O território kalunga teve 261 mil hectares reconhecidos pela Fundação Cultural Palmares, autarquia federal vinculada ao Ministério da Cidadania, e pelo Incra. No entanto, nem todo o território já foi titulado, ou seja, não é toda essa área que teve a regularização fundiária concluída.

“Hoje nós temos 144 mil hectares titulados em nome da Associação Quilombo Kalunga”, disse Vilmar Souza, presidente da associação.

Além do questionamento sobre a Pequena Central Hidrelétrica, há outra Ação Civil Pública que contesta atividades comerciais no território. Também proposta pelo MPF, a ação mira a União e o Departamento Nacional de Produção Mineral por terem concedido licenças de pesquisa de mineração no território kalunga.

Enquanto processos de grandes empreendimentos correm na Justiça, os kalungas aguardam serviço básicos, como um posto de saúde. O médico mais próximo está na área urbana de Cavalcante, a duas horas da comunidade e com rios e serras no caminho.

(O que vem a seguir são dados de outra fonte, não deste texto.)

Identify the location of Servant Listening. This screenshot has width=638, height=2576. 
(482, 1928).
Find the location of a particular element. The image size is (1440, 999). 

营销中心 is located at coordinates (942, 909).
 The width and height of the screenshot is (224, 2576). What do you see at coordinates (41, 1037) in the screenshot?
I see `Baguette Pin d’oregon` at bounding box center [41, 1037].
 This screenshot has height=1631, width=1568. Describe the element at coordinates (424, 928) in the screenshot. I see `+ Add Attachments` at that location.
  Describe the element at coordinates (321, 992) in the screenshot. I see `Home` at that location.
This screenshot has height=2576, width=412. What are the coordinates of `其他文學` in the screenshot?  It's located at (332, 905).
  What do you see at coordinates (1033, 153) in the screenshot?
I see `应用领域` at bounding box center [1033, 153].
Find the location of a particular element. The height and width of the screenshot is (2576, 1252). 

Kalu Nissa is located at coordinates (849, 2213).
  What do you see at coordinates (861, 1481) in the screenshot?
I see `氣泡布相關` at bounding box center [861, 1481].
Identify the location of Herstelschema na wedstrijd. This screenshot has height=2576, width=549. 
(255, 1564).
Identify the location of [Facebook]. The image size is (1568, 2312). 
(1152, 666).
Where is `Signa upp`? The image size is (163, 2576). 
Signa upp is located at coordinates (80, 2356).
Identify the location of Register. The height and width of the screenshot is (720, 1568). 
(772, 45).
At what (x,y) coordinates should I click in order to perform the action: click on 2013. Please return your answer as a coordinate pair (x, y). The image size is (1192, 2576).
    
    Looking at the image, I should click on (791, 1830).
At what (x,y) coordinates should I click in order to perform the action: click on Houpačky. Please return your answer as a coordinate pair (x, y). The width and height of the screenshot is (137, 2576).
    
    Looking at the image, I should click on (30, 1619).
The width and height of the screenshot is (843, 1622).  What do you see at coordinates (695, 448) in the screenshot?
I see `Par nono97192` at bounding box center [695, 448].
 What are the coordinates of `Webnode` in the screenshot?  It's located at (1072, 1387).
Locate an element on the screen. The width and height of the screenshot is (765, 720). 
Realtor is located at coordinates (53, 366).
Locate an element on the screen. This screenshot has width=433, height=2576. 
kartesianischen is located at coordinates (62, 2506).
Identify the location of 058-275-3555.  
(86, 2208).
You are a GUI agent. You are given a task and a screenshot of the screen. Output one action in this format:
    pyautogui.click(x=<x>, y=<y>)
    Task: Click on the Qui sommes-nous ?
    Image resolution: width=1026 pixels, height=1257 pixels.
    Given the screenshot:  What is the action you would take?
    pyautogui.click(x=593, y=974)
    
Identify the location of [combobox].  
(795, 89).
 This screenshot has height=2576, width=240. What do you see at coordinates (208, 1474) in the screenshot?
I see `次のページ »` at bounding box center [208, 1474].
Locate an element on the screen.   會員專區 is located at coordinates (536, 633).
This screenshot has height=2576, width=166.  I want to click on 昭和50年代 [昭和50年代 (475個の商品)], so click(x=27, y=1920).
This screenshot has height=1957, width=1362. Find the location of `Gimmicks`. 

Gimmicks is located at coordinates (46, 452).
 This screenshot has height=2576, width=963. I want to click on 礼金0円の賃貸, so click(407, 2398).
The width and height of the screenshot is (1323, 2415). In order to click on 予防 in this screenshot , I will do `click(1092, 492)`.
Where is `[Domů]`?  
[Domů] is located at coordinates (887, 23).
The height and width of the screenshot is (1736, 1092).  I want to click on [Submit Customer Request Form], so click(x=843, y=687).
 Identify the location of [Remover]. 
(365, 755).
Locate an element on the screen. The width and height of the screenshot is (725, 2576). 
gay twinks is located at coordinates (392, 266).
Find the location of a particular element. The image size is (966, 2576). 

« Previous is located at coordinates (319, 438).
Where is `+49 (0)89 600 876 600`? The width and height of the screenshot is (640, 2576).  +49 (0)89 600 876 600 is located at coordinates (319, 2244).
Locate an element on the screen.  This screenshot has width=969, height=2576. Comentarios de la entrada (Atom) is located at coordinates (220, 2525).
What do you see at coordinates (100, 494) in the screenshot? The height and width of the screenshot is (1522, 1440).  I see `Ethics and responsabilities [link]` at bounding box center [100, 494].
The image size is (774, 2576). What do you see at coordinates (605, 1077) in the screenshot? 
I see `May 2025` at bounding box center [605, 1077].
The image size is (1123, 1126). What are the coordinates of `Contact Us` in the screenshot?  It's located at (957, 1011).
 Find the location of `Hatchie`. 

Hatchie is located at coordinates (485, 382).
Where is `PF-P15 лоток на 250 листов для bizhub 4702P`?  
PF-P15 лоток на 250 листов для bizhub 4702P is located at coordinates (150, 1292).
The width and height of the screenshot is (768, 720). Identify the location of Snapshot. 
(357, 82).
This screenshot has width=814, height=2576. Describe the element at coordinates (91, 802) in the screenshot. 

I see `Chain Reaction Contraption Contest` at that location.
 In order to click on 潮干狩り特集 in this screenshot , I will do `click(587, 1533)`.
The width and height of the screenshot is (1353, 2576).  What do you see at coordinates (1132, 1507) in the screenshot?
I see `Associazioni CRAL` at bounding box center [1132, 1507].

No Vão de Almas, uma das localidades no território kalunga, as casas não têm banheiro, e uma cena da rotina são as mulheres com baldes na cabeça indo e voltando do rio onde lavam roupa, a louça, tomam banho, e bebem.

Algumas comunidades, como o Vão do Moleque, ainda não viram nem a luz elétrica chegar. E, por fim, a principal prioridade para os quilombolas é a construção de pontes, para que não fiquem isolados nos períodos de cheia.